Common dislikes were:

  • examples of good practice which favoured extroverted over introverted styles of leadership

  • training that involved continuous active engagement with groups of other people, especially where the people are unknown to each other

  • residential training where the event continued into the evening with an expectation of socialising.

Extroverted learning:

  • “The CEOs that appear on the conference circuit giving presentations about how wonderful a leader they are – always extroverts! - can be dispiriting. There is clearly a stereotype of what a CEO is expected to be – and it is not an introvert! For this reason I have tended in my career to portray myself as an extrovert, which is something I am clearly not.”

  • “Most training and workplace development simply assumes that people are extroverted so no allowance is made for introversion.”

  • “Numerous corporate training programmes that I have attended over the years tend to assume that assertive equals extrovert equals successful.”

Learning in groups:

  • “I really, really don’t like being sent off in breakout groups at training sessions particularly when you don’t know the people… Almost invariably the groups take forever to focus on the question and discuss anything else but what they are supposed to be discussing…”

  • “I loathe interactive ‘all of the expertise / knowledge is in this room’ type of workshops.”

  • “The traditional classroom full of people approach can be unhelpful as I can either hide away or struggle to speak up in front of so many people.
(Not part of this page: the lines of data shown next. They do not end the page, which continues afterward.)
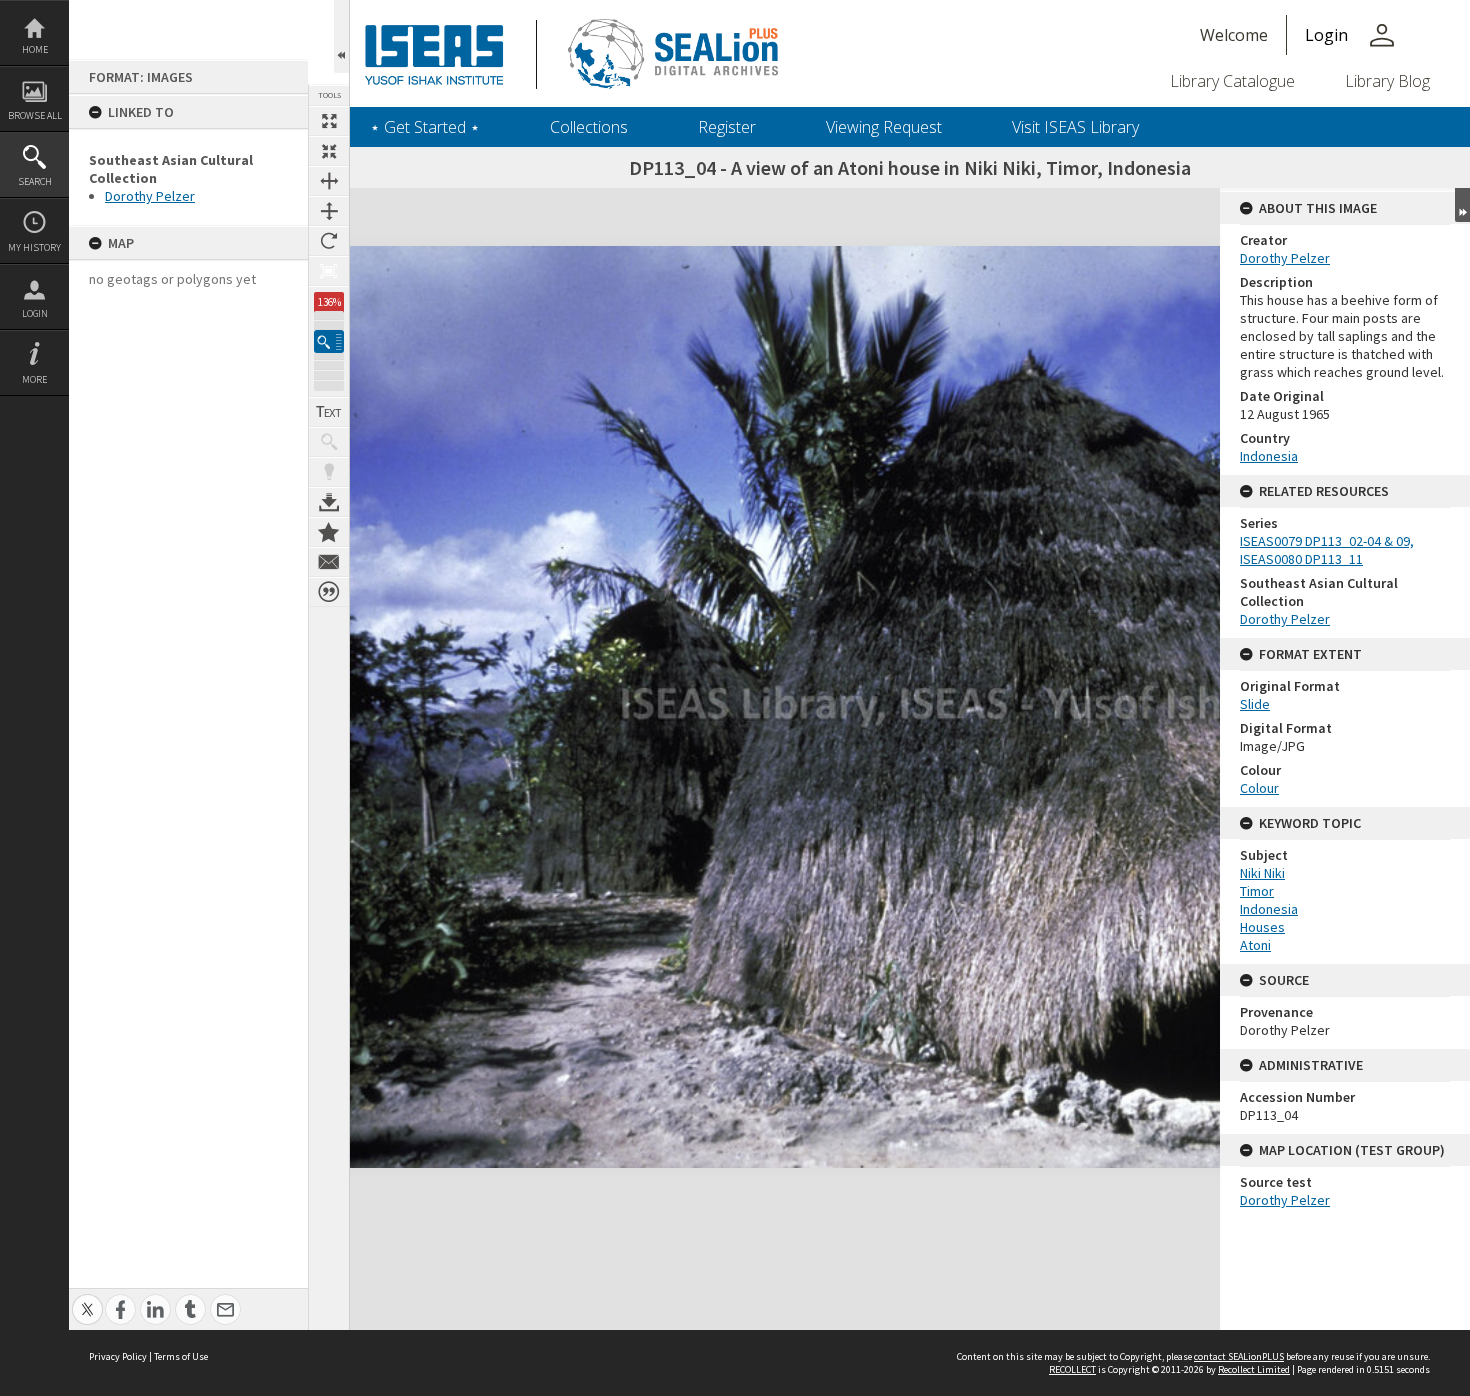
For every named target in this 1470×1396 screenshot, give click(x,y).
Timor (1257, 891)
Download (329, 502)
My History (34, 247)
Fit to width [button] (329, 181)
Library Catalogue (1232, 81)
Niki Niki (1262, 873)
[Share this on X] (87, 1298)
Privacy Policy (118, 1356)
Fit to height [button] (329, 211)
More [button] (34, 379)
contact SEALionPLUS (1239, 1356)
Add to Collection (329, 532)
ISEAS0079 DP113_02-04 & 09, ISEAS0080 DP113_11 (1327, 550)
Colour (1259, 788)
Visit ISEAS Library (1075, 127)
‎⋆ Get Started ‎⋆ (425, 127)
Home (35, 49)
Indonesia (1269, 456)
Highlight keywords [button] (329, 472)
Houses (1262, 927)
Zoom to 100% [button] (329, 271)
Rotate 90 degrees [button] (329, 241)
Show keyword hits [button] (329, 442)
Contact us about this (329, 562)
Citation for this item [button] (329, 592)
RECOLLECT (1072, 1369)
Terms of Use (181, 1356)
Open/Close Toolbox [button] (341, 36)
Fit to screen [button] (329, 151)
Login (35, 313)
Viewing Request (884, 127)
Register (727, 127)
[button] (329, 341)
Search (35, 181)
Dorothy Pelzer (150, 196)
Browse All (35, 115)
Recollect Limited (1254, 1369)
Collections (589, 127)
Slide (1255, 704)
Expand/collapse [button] (1462, 205)
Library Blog (1387, 81)
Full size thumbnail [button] (329, 121)
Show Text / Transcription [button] (329, 412)
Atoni (1255, 945)
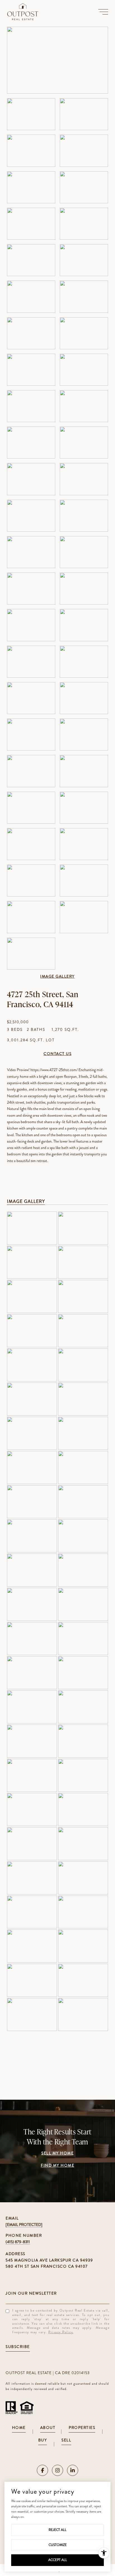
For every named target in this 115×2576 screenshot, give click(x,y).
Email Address (57, 2293)
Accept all (57, 2559)
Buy (42, 2440)
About (48, 2428)
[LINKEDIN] (72, 2470)
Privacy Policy (60, 2332)
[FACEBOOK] (42, 2470)
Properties (82, 2428)
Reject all (57, 2529)
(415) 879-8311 (18, 2242)
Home (19, 2428)
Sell (66, 2440)
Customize (58, 2544)
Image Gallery (57, 976)
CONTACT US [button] (57, 1054)
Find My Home (57, 2165)
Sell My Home (57, 2153)
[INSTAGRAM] (57, 2470)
I find the group work on leadership programmes difficult as it tends to suit the extroverts best and they dominate, meaning I withdraw. I perform best when people know me and respect my strengths which you don’t get on short duration courses.”

  • “Formal education really did not address any aspect of my personal development. Events that imitate that model – conferences, formal seminars and so forth are of limited value.”

  • “Seminars at university where large groups engaged in debate were very unhelpful as a vehicle for making considered responses unless the tutor was adept at drawing in opinion.”

Mixing learning with socialising:

  • “Very intense training where the idea is you spend all hours of the day in the company of colleagues.”

  • “The ‘corporate’ in corporate leadership became increasingly a word that implied that everyone would do the same thing in the same way during the eighties. Oddly this happened at a time when people were speaking in increasingly positive ways about diversity, it never added up. For example, there was an expectation that you would stay in the bar talking with his/her colleagues until all hours as part of a conference / meeting with an overnight stay. It always felt burdensome and those who acted differently were made to feel different.”

  • “Leadership training and team-building training assumes automatically that everyone is outgoing / sociable / extrovert / party loving. Training courses that deliberately go on late into the night because it is good to pressurise participants and press people to socialise and ‘bond’. It actually is just exhausting for introverts and gives no time for absorbing the learning and recharging batteries for the next day.”